The other five actions the CMS took this year were suspensions of enrollment and marketing—a sanction Gorman says could be a “kiss of death” because it could lead to lower bonus payments tied to the plan's Medicare Advantage star ratings for quality or termination from the program in a worst-case scenario. These types of intermediate suspensions, which fall short of booting a plan from Medicare, could last anywhere from seven months to two years. The CMS said they last “as long as it takes for the sponsor to demonstrate to CMS that the deficiencies have been corrected and are not likely to recur.”
SummaCare, a managed-care plan owned by Akron, Ohio-based Summa Health System, had its Medicare plan suspended in August (PDF). In a statement, outgoing CEO Marty Hauser said: “We are obviously extremely disappointed in the results of the recent CMS audit. We pledge to our valued members that we will resolve any and all deficiencies cited by CMS.”
America's Health Insurance Plans, the industry lobbying group, said despite growing numbers of fines and intermediate sanctions, Medicare Advantage plans take their obligations seriously.
“Notably, the high levels of satisfaction are testament to plans' commitment to the beneficiaries they serve,” AHIP spokeswoman Clare Krusing said in a statement. “Health plans are held accountable by CMS through numerous regulations and guidance that change on a regular basis, and they work with the agency to remedy issues identified by program audits.”
A vast majority of the CMS' actions originate from auditors combing through the insurers' business, said Larry Kocot, an attorney at Epstein Becker Green who works with Medicare Advantage companies. Those audits, he argues, have shortcomings.
“Auditors can be subjective and sometimes just plain wrong,” said Kocot, a former CMS senior adviser. “CMS is looking for systematic deficiencies, but sometimes it doesn't work out that way. And even the best-run plans will pay the price from a bad audit.”
Even when the audit findings are legitimate, the impact of the penalties is limited because few consumers have any idea that a plan has been reprimanded, said Potter.
Gorman, though, said many of the cited problems have simple fixes—like better training of employees in a health plan's member service department—and the CMS is determined to get plans to make them.
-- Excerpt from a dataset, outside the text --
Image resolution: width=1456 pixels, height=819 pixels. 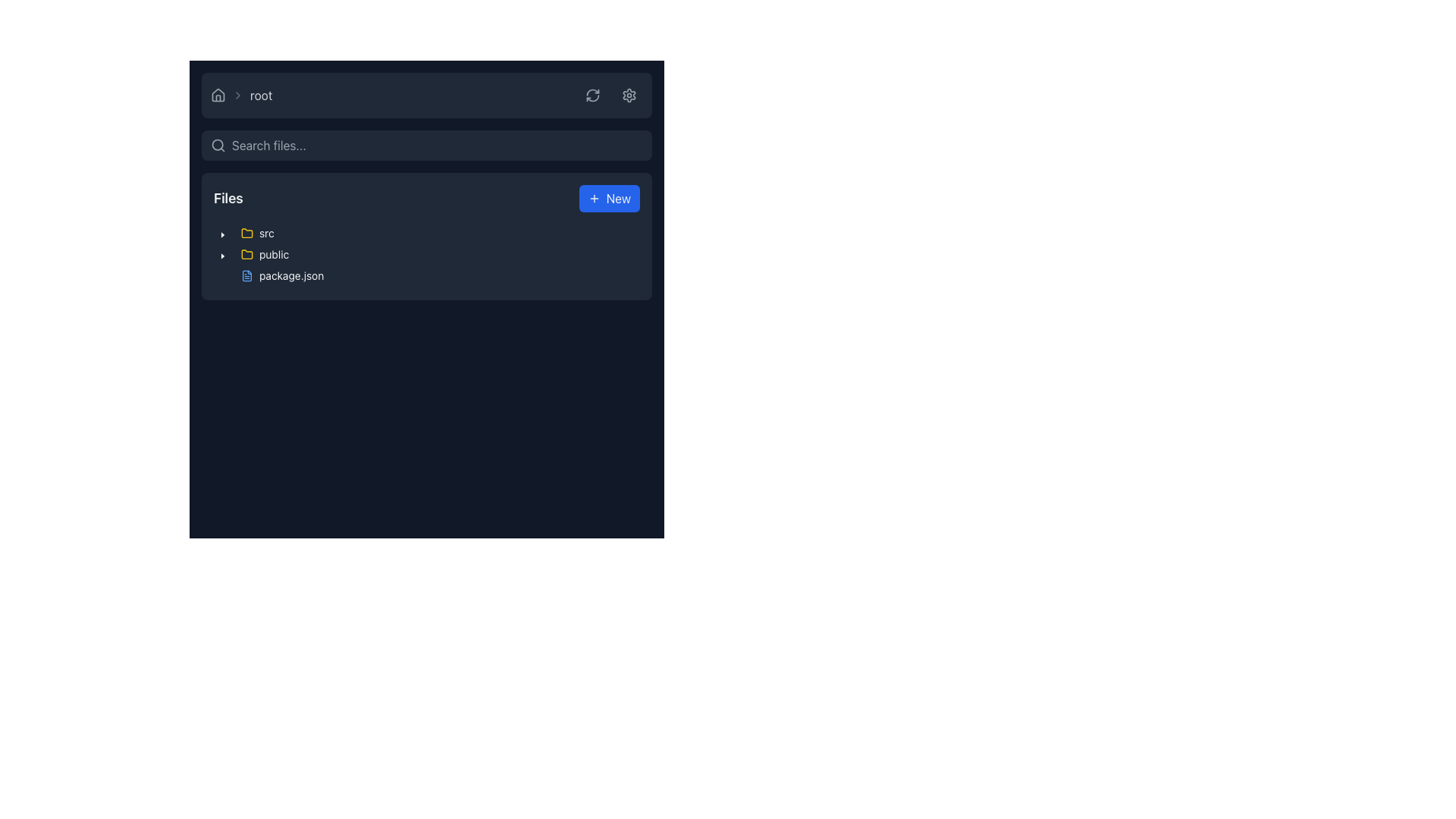 What do you see at coordinates (282, 275) in the screenshot?
I see `the list item representing the file entry 'package.json'` at bounding box center [282, 275].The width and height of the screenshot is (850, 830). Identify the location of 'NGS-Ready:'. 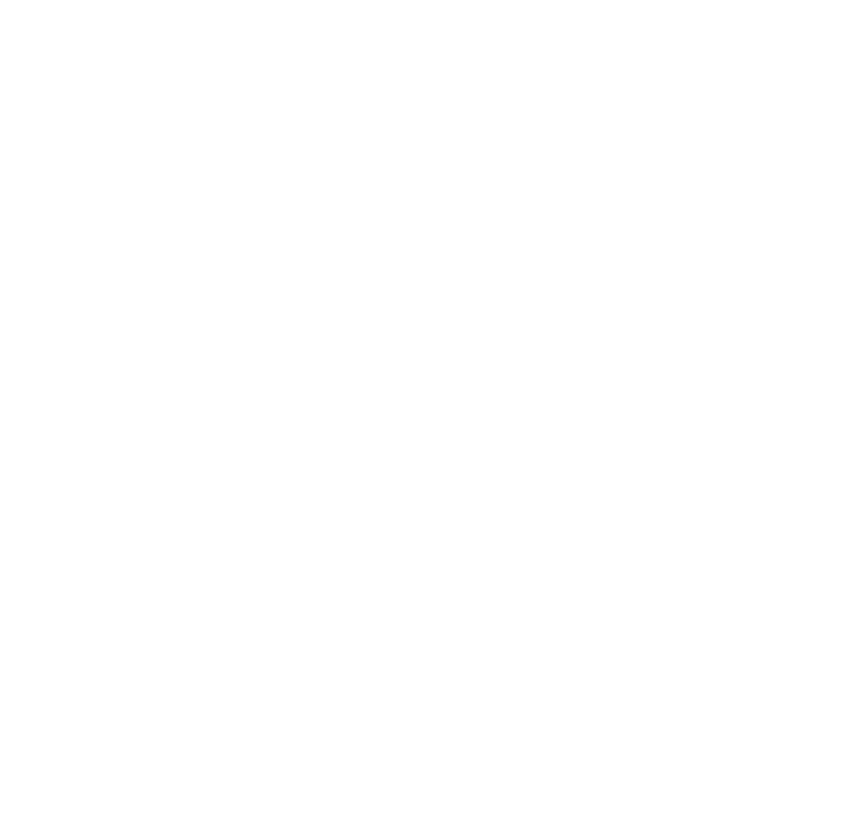
(179, 670). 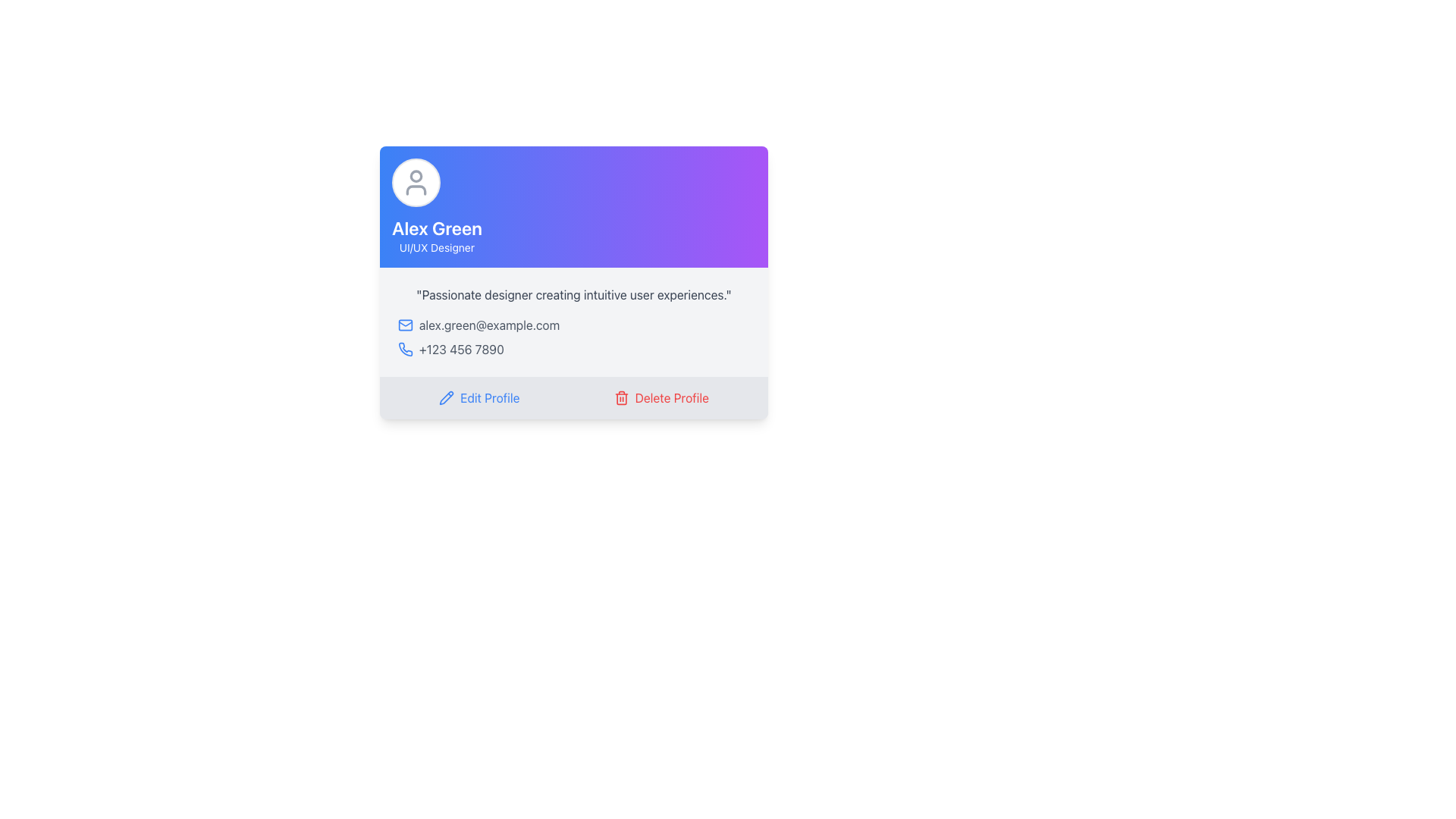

Phoenix Health Plans, which is part of hospital giant Tenet Healthcare Corp., said in a statement the company has responded to the enforcement action with increased oversight of operations, and more robust internal audits and staff training. “Phoenix Health Plans looks forward to demonstrating improved performance to CMS in future audits,” Wendy Carver, the insurer's chief compliance officer, said in the statement.
“As long as CMS accelerates this carrot and starts carrying a bigger stick, they are going to get the results they want,” Gorman said. “And there's going to be a lot of roadkill along the way.”